Date: 2009-10-12 11:34 am (UTC)
From: [identity profile] cairmen.livejournal.com
On the Morrisons story - Becca got carded when *I* was buying wine. This is absurd.

Date: 2009-10-12 01:06 pm (UTC)
From: [identity profile] lizw.livejournal.com
There's a summary in this PDF, which also gives you the names of the statutes with the relevant section numbers, should you want to look up the actual text. As far as I can see, to be guilty of an offence the supermarket would have to know that the parent was going to supply the alcohol to a child and that they were going to do so outside their own home - mere suspicion is not enough. I think the whole thing is a ludicrious over-reaction by the supermarkets.

Date: 2009-10-12 05:30 pm (UTC)
From: [identity profile] cairmen.livejournal.com
Directing abuse at people you've never met, don't know, and haven't even made the point you appear to think they're making - nice. You're supporting your cause, whatever it is you believe that to be, no end.

Date: 2009-10-12 06:10 pm (UTC)
From: [identity profile] miss-s-b.livejournal.com
I didn't link to the posts I was quoting from for a reason. A+ for reading comprehension, though.

Date: 2009-10-12 06:58 pm (UTC)
From: [identity profile] cairmen.livejournal.com
Let me just check I've not missed something.

I make a comment complaining about someone getting carded when I was buying wine.

You leave a comment containing nothing but a link to a load of abuse directed at people making comments complaining about someine getting carded when they were buying wine.

It seems, therefore, that you intend to direct a load of abuse at me. Comments above applying.

Date: 2009-10-12 07:05 pm (UTC)
From: [identity profile] miss-s-b.livejournal.com
I wasn't directing the post at you, I was directing you at the post. I thought you might be interested to read it; perhaps I should have been a bit more explanatory rather than just posting a bare link but I was in a rush.
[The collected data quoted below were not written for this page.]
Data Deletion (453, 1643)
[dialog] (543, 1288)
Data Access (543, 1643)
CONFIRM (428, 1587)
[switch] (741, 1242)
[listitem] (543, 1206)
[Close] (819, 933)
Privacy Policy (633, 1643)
Date: 2009-10-12 12:15 pm (UTC)
From: [identity profile] makyo.livejournal.com
Abi (now just at the beginning of her fourth decade) got asked for ID while buying a bottle of wine in Tesco a few months back. The assistant said it was store policy, because "some of these Muslim lads have beards and you can't tell how old they are". Abi pointed out that she was clearly over 18, is female, doesn't have a beard, and also suggested that the underage drinkers they're seeking to block would probably be trying to buy something a bit cheaper than the rather nice bottle of red wine she'd chosen, but they insisted on seeing her driving licence nonetheless.

Anyway, I thought there wasn't a legal restriction on parents giving children (over the age of 5?) alcohol in the privacy of their own home. If that's correct (I have at most a vague, theoretical interest in alcohol myself, so I haven't kept up with the legal situation) then Morrisons' behaviour is even more stupid.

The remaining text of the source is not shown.